In her view, this happens because the probate courtroom can be a cozy place where the judges, investigators, professional conservators, mental health evaluators and attorneys all know one another and carry a certain level of credibility. The conservatee is an outsider, often with the specter of mental illness hanging over them.
“The courts tend to want to get the information from the person who is giving them the most articulate response,” Jagiello said. “The person they signed to take control of this person’s life, they’ve already made a determination that this person is the more reliable source of what’s going on, so it’s kind of predetermined.
“The private fiduciaries show up, they’re well-spoken, they’re coiffed, they’re dressed right, they speak in terms of, ‘Oh, I’m only doing this in the best interest of the conservatee.'”
Elyn Saks, an expert in mental health law at the USC Gould School of Law, said there is a stigma in the courtroom about mental illness.
“People think people with mental health disorders can’t make their own decisions, so we have to appoint a conservator,” she said.
The main check to the system is that a probate investigator must review the situation every 18 months. But the investigator, like the judge, also relies on the credibility of the court appointees.
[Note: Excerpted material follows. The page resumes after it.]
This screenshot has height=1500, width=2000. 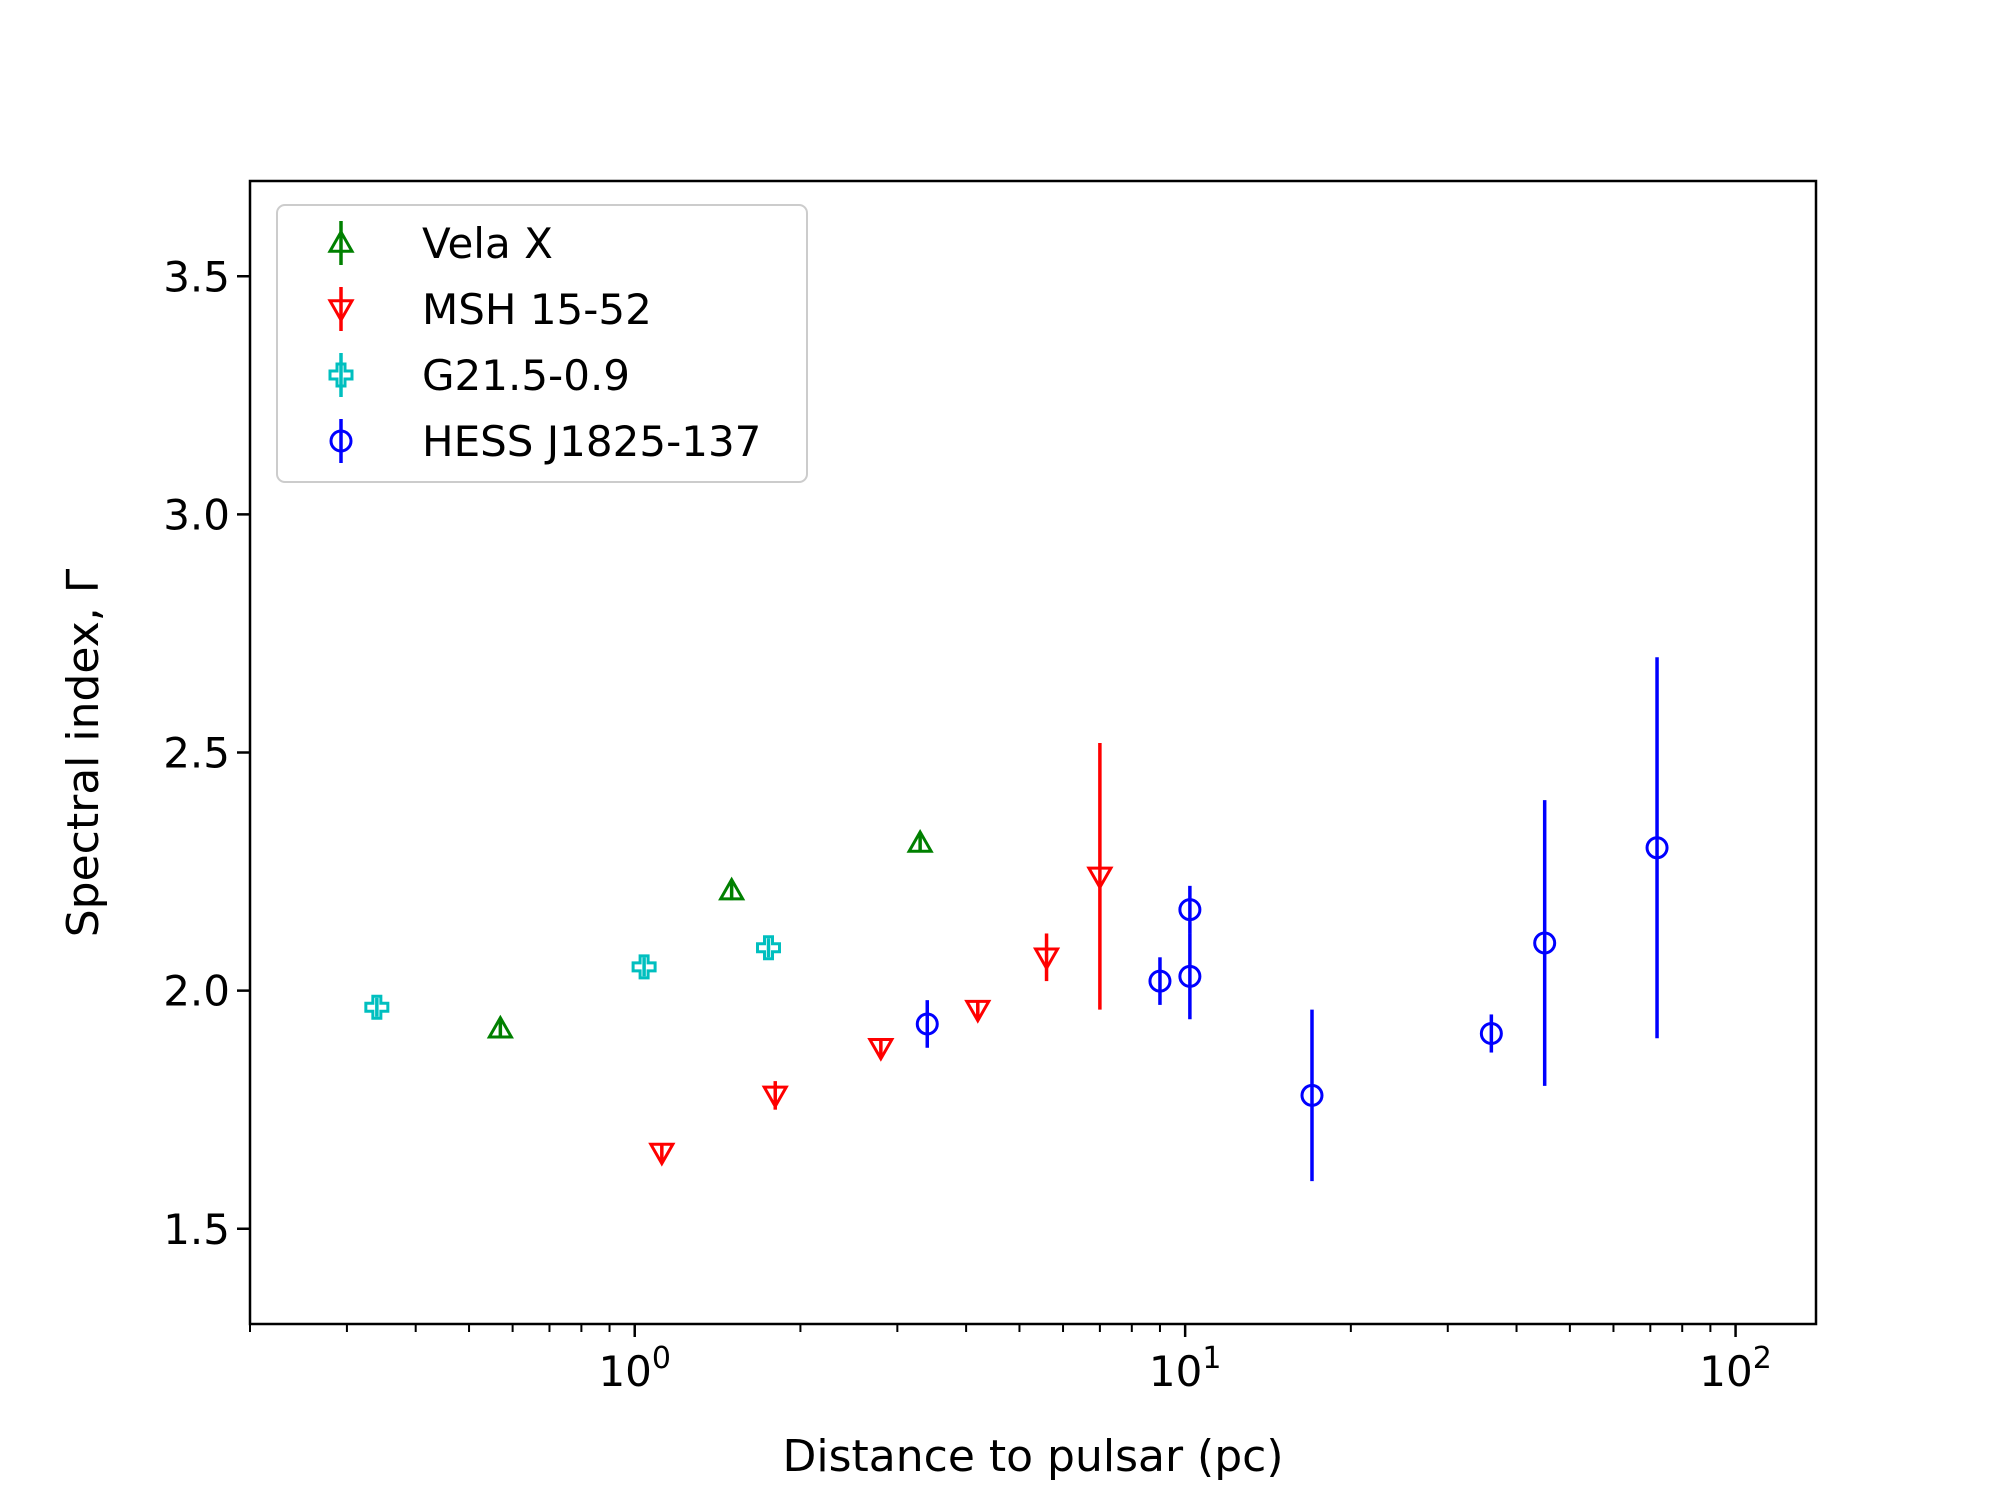 I want to click on legend-label-3: HESS J1825-137, so click(x=592, y=442).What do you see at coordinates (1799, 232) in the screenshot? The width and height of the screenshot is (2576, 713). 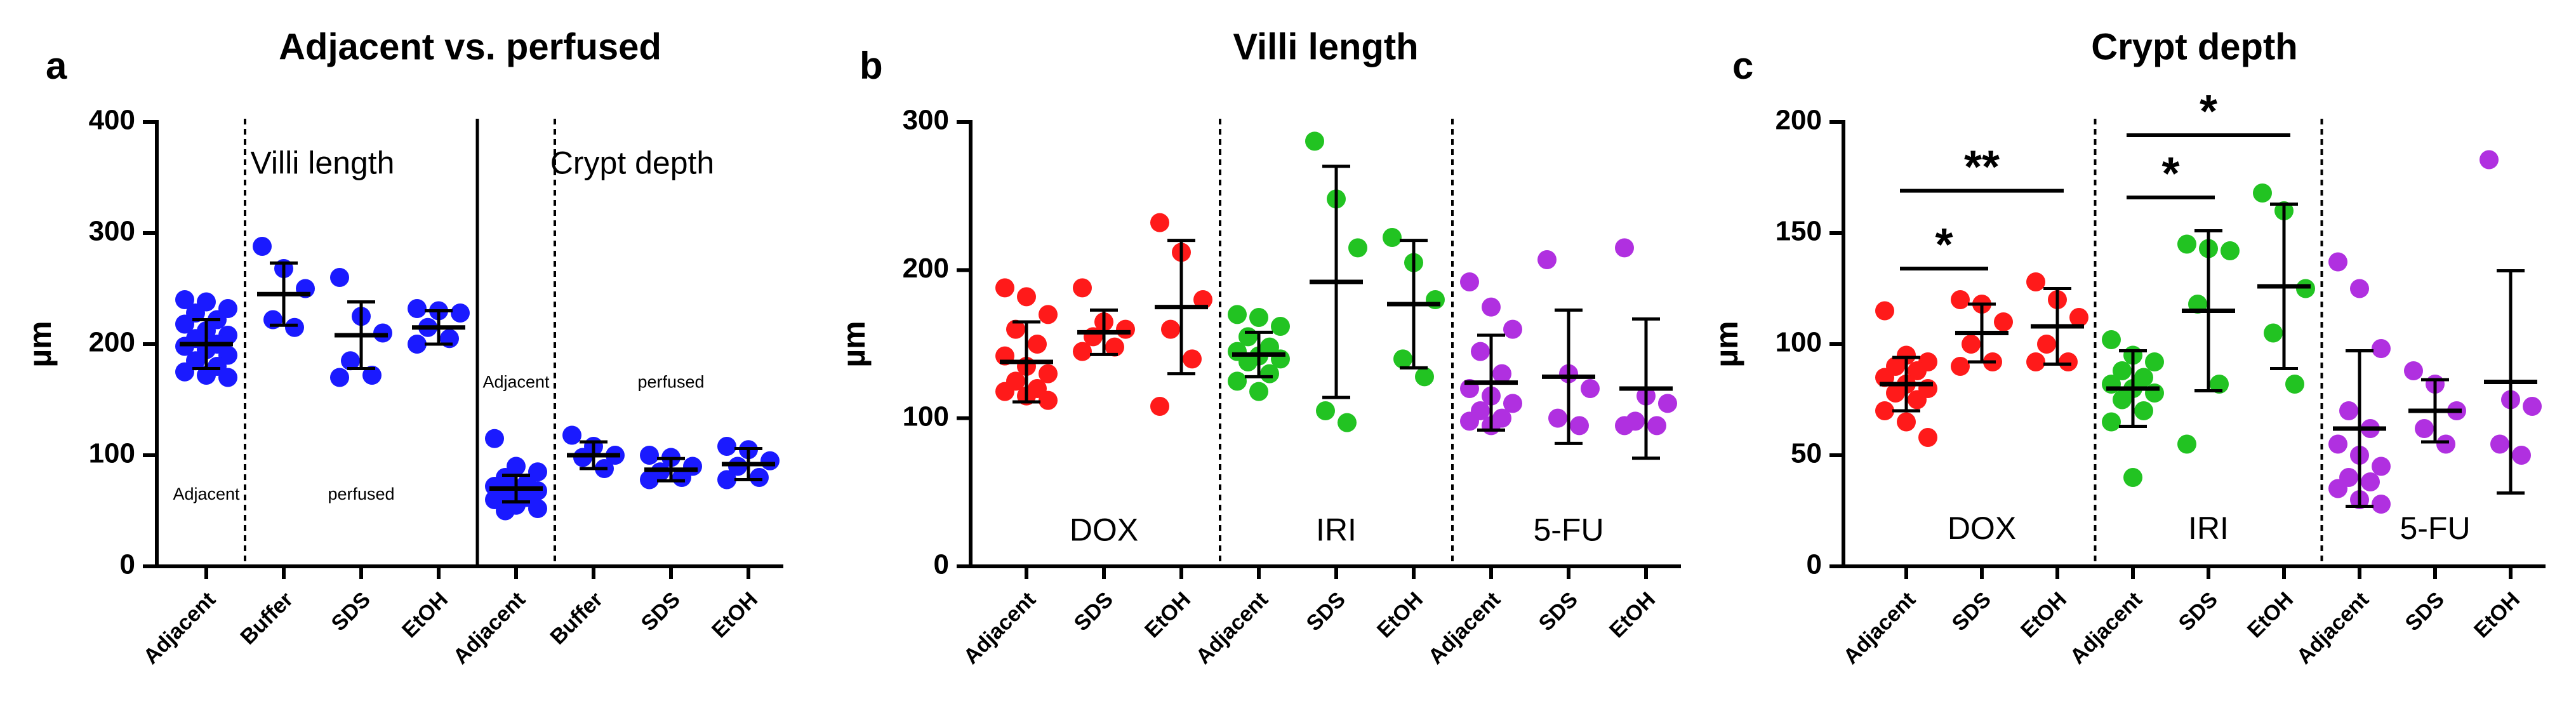 I see `y-tick-label: 150` at bounding box center [1799, 232].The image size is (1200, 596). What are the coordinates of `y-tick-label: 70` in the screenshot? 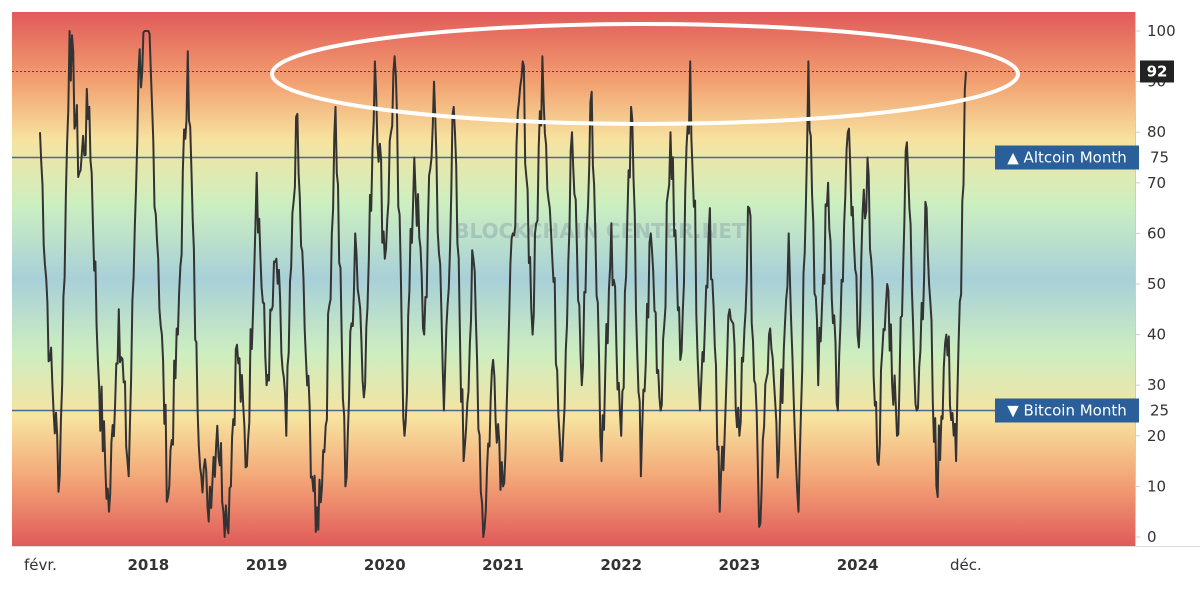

According to the New York Times, which reviewed an internal 2016 report, Spears told her probate investigator that the conservatorship was oppressive and that she wanted out. The investigator said it should continue because of her “complex finances, susceptibility to undue influence and ‘intermittent’ drug issues, yet called for ‘a pathway to independence and the eventual termination of the conservatorship.'”
Salzman was troubled by several aspects of the proceedings from the beginning. One, the judge didn’t allow Spears to hire her own attorney. Two, her court-appointed attorney, according to Spears’ testimony last week, never told her that she could file a petition to terminate the conservancy. And three, against Spears’ objections, the judge did not appoint a neutral conservator but selected her father, with whom she was known to have a rocky relationship.
In that role, Forbes reported, “Jamie Spears collected a monthly salary of $16,000 from his daughter’s estate, $2,000 a month for office space and a percentage of her business deals, including a cut of the Las Vegas residency.”
Last week, Britney Spears said she didn’t speak out earlier because she was “in shock” and “traumatized” by how she was manipulated.
She described how one day she didn’t want to do a “dance move” that her manager wanted.
“Ma’am, I’m not here to be anyone’s slave. I can say no to a dance move,” Spears said she told the manager.
“I was told by my at-the-time therapist … that my manager called him in that moment and told him that I wasn’t cooperating or following the guidelines in rehearsals. And he also said I wasn’t taking my medication, which is so dumb because I’ve had the same lady every morning for the past eight years give me my same medication (when) I’m nowhere near these stupid people. It made no sense at all.”
In 2019, when she told her managers she wanted to take a break from performing, she said her therapist again accused her of not cooperating and not taking her medications.
“He immediately, the next day, put me on lithium, out of nowhere. He took me off my normal meds I’ve been on for five years, and lithium is a very, very strong and completely different medication compared to what I was used to,” Spears said during the court hearing. “You can go mentally impaired if you take too much, if you stay on it longer than five months. But he put me on that, and I felt drunk.”
Mayoras said fear is a prime motivator that keeps people in conservatorships that may be abusive or exploitative.
“If the person is so controlled that they’re afraid to speak up and voice their concerns within the court, then conservatorship is just going to continue year after year after year,” Mayoras said. “It’s kind of like you’re between a rock and a hard place if you want to fight it, because what if there is retaliation, what if you lose the fight?
“Now that she’s finally spoken up, it’s going to be very interesting to see what happens next.”